Comparative visual performance with monofocal and multifocal intraocular lenses

Abstract

Background

To compare near, intermediate, and distance vision, and quality of vision using appropriate subjective questionnaires, when monofocal or apodized diffractive multifocal intraocular lenses (IOLs) are binocularly implanted.

Methods

Patients with different binocular IOLs implanted were recruited after surgery and had their visual acuity tested, and quality of vision evaluated, at a single diagnostic visit between 3 and 8 months after second-eye surgery. Lenses tested included an aspheric monofocal and two apodized diffractive multifocal IOLs with slightly different design parameters. A total of 94 patients were evaluated.

Results

Subjects with the ReSTOR® +2.5 D IOL had better near and intermediate vision than those subjects with a monofocal IOL. Intermediate vision was similar to, and near vision slightly lower than, that of subjects with a ReSTOR® +3.0 D IOL implanted. The preferred reading distance was slightly farther out for the +2.5 D relative to the +3.0 D lens, and farthest for the monofocal. Visual acuity at the preferred reading distance was equal with the two multifocal IOLs and significantly worse with the monofocal IOL. Quality of vision measures were highest with the monofocal IOL and similar between the two multifocal IOLs.

Conclusion

The data indicate that the ReSTOR +2.5 D IOL provided good intermediate and functional near vision for patients who did not want to accept a higher potential for visual disturbances associated with the ReSTOR +3.0 D IOL, but wanted more near vision than a monofocal IOL generally provides. Quality of vision was not significantly different between the multifocal IOLs, but patient self-selection for each lens type may have been a factor.

Keywords:

• multifocal IOL
• near vision
• cataract
• presbyopia

Background

Diffractive optics has been incorporated into multifocal intraocular lens (IOL) designs for decades; a more recent design is the apodized partial-optic diffractive lens, approved for use in the USA as the AcrySof® ReSTOR® +4.0 lens in March of 2005.¹ This lens features a central diffractive zone and a peripheral refractive-only zone, such that with large pupils relatively less light is directed to the near focus.² An additional model of this lens is the AcrySof IQ® ReSTOR +3.0 D lens, featuring the same light distribution pattern but a lower powered add, approximately 2.3 D at the corneal plane, compared to 3 D with the original +4 add. This lens provides better intermediate vision than the +4 model with no evident change in visual disturbances. The preferred reading distance for the +3 lens was near 40 cm, whereas with the +4 add the preferred reading distance was about 32 cm.^3,4

Any IOL that splits light for the purposes of providing distinct near and distant images creates the potential for visual disturbances that may be higher than for a monofocal IOL. The photic phenomena most often reported as higher are glare and halos, particularly halos.^5,6 Specific design elements can alter the amount of light directed to near and distant foci, and apodization can be used to modify that light distribution with varying pupil size. Both diffractive design and degree of apodization can affect the potential for glare and halos in diffractive multifocal lens designs.⁷

In 2012 the AcrySof IQ ReSTOR +2.5 D lens received Conformité Européenne (CE) mark and became available in Europe, based on bench testing demonstrating the optical differences between it and previous models.⁸ There were two major modifications to the lens design. The first was a change in the distribution of light to distance and near foci with varying pupil size. Figure 1 illustrates this change – the ratio of distant to near light is higher in the new model, which was expected to reduce the potential for glare and halos associated with the out-of-focus near light when viewing at distance, as well as improving distance vision. The second modification was a lowering of the add power from 3.0 D to 2.5 D, measured at the IOL plane. This was expected to change the add power at the corneal plane from approximately 2.3 D to about 1.9 D (using a nominal 5.55 mm effective anterior chamber depth (ACD) and 20 D lens power), moving the patient’s reading distance out from about 40 cm to about 50 cm.
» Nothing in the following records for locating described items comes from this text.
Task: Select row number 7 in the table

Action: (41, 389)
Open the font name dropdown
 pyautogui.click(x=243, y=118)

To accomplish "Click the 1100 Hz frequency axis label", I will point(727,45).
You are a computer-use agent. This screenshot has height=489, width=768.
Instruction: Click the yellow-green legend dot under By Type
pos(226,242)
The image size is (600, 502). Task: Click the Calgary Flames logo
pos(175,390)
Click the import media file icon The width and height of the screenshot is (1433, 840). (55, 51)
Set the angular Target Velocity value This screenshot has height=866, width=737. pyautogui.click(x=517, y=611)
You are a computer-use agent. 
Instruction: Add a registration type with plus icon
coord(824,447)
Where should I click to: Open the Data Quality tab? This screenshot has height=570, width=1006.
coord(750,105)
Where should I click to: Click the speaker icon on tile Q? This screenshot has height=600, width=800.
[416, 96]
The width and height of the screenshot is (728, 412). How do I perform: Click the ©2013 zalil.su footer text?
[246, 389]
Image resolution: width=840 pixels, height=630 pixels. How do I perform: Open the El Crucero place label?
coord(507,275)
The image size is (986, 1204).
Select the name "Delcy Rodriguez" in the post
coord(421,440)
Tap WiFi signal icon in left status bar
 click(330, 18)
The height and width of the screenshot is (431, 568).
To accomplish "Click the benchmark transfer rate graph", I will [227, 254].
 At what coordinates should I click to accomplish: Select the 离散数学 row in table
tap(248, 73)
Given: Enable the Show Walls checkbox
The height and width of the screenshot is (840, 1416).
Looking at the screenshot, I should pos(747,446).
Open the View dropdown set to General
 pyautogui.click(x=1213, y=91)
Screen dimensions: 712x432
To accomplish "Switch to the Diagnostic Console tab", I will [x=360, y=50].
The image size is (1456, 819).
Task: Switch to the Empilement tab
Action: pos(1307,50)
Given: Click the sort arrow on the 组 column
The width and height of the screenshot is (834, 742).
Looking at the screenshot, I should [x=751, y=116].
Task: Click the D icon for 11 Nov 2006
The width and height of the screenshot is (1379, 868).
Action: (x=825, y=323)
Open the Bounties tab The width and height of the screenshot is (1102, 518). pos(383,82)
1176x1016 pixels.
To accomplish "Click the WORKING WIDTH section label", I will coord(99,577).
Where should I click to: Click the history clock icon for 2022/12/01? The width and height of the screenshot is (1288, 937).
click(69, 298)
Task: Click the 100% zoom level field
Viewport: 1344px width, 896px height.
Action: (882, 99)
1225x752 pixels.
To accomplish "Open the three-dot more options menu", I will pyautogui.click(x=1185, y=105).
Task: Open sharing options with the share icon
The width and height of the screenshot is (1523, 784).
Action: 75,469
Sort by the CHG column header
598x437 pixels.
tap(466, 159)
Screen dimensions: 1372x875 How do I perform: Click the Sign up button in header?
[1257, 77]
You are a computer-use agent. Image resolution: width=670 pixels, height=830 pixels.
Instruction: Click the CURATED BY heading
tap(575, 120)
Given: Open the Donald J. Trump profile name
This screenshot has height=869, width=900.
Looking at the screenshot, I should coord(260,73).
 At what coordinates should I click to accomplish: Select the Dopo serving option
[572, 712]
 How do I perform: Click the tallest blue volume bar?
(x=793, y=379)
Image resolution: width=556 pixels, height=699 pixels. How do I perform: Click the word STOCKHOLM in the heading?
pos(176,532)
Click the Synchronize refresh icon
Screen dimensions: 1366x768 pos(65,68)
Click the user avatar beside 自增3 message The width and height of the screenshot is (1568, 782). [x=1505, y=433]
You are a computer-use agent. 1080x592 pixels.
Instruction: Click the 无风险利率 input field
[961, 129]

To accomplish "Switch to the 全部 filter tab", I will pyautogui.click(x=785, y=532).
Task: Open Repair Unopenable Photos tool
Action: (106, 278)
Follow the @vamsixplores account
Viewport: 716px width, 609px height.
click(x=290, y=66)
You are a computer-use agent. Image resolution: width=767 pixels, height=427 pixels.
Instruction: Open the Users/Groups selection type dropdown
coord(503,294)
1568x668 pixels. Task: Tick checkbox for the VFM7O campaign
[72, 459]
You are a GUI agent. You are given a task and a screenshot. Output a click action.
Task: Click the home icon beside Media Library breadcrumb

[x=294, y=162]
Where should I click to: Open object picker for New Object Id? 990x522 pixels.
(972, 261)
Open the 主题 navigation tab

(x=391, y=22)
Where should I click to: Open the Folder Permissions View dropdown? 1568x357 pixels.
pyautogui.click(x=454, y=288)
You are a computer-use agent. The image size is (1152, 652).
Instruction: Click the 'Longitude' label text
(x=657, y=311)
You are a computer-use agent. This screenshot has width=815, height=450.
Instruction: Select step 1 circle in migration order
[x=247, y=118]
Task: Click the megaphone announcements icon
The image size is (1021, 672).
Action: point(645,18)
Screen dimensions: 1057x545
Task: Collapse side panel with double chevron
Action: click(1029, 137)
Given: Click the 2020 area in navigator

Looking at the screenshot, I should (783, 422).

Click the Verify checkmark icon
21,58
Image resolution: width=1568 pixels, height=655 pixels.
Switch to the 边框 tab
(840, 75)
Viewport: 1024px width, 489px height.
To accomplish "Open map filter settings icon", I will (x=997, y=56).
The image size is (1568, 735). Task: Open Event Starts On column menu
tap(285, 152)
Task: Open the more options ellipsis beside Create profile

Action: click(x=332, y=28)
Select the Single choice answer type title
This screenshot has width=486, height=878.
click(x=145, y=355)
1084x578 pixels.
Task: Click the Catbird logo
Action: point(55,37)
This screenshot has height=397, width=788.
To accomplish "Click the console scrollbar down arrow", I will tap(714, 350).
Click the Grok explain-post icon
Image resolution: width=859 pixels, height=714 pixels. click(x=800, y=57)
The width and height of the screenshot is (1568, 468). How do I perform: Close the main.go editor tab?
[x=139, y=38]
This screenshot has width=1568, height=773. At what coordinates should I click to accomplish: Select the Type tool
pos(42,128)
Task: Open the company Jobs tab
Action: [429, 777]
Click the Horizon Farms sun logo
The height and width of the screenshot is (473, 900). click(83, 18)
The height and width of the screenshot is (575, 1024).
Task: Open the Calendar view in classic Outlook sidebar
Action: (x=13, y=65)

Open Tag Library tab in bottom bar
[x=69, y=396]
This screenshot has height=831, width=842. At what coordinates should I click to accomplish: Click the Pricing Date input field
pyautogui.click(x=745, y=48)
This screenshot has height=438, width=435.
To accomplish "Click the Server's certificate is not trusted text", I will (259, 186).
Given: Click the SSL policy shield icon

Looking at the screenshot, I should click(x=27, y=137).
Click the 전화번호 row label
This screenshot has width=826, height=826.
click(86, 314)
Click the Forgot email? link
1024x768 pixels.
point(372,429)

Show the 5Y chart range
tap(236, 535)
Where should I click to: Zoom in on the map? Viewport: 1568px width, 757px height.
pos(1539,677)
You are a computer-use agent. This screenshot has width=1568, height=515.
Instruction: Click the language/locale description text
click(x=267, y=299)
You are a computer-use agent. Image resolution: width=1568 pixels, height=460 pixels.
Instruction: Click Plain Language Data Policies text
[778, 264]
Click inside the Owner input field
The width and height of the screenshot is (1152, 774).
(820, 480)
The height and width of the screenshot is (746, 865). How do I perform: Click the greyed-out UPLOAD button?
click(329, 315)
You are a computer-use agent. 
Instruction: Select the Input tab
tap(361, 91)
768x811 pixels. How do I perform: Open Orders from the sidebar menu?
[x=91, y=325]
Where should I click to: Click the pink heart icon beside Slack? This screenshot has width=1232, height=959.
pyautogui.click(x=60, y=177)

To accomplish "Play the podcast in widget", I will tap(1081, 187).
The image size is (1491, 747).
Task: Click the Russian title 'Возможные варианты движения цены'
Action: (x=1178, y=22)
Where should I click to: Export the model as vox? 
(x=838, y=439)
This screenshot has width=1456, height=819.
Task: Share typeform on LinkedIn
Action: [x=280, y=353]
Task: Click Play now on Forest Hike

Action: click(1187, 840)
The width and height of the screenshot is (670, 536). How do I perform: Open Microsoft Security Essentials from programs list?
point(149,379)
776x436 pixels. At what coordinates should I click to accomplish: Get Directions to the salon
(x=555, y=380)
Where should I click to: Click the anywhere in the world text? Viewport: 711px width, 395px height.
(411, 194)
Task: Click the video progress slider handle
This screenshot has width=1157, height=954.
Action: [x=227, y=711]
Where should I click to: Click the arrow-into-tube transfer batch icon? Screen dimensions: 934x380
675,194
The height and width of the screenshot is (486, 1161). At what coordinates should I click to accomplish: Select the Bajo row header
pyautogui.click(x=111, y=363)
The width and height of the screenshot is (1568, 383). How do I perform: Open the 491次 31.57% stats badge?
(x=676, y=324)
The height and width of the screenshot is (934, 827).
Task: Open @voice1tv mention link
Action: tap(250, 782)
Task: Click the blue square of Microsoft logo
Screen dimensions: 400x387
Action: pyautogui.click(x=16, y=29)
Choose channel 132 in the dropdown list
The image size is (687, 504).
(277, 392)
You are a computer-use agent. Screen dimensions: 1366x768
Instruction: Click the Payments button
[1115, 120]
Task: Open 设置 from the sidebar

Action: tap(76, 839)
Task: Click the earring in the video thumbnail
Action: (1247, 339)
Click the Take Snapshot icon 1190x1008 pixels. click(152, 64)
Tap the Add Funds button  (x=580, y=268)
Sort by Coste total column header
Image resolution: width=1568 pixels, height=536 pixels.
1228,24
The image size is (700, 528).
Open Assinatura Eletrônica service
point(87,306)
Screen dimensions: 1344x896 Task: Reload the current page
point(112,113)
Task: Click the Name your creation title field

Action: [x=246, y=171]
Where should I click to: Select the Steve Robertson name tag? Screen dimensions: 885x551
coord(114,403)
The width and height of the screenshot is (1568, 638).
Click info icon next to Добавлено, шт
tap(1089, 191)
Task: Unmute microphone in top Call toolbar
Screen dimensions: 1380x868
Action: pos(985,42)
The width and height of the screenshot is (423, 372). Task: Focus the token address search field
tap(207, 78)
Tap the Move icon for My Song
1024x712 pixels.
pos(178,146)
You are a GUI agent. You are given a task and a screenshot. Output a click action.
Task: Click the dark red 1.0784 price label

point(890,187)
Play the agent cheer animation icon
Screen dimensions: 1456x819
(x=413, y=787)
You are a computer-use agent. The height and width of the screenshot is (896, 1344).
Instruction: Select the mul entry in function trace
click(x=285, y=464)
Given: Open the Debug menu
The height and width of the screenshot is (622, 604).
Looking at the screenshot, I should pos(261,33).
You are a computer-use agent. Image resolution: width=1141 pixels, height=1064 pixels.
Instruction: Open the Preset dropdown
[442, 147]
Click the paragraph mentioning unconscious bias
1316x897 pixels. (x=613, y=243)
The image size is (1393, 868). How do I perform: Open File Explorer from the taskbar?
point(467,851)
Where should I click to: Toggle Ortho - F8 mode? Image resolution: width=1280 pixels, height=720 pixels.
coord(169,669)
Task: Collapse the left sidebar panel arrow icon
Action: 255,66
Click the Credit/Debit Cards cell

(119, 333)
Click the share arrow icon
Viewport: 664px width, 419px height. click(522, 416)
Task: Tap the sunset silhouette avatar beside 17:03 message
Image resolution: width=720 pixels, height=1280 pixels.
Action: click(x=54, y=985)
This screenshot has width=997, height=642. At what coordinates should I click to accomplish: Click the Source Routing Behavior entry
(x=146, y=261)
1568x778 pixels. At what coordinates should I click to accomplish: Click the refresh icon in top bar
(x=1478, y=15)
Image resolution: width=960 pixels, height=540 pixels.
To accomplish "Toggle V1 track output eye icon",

Figure 1 Comparative energy distribution of multifocal intraocular lenses.

This study was designed to provide the first clinical data related to the visual performance of the new ReSTOR +2.5 D IOL. The desire was to evaluate the lens as it would be used in practice, so recruitment was planned for after patients had undergone successful cataract surgery. This introduced some bias into the results as subjects self-selected for each of the IOLs included, but because this is representative of clinical practice we considered the approach a positive feature of the study design.

Methods

This study was designed to evaluate visual function after bilateral implantation of a monofocal or diffractive apodized multifocal IOL. Only patients who had already had successful, uncomplicated cataract surgery with appropriate lenses binocularly implanted were eligible for inclusion. Three groups of patients were studied: those with bilateral AcrySof IQ monofocal lenses implanted, those with bilateral AcrySof IQ ReSTOR +3.0 D lenses implanted, and those with bilateral AcrySof IQ ReSTOR +2.5 D lenses implanted. Target enrollment was 32 patients in each group. Institutional review board approval was applied for and obtained before patients were enrolled (Southwest Independent Institutional Review Board, Inc., Fort Worth, TX, USA).

The study was conducted as a post-intervention diagnostic evaluation. A list of patients between 1 and 6 months post-surgery on their second eye was prepared. Patients without surgical complications were called and asked to return between 3 and 6 months postoperatively for one diagnostic test visit. The recruiting list was updated over time, and patients were randomly called until a particular group was fully enrolled. Some patients presenting for a routine postoperative follow up visit in the appropriate time window were invited to participate immediately following their routine visit. Patients signed an informed consent form outlining the nature of the study, acknowledging their agreement to participate and permitting use of their de-identified data for analysis.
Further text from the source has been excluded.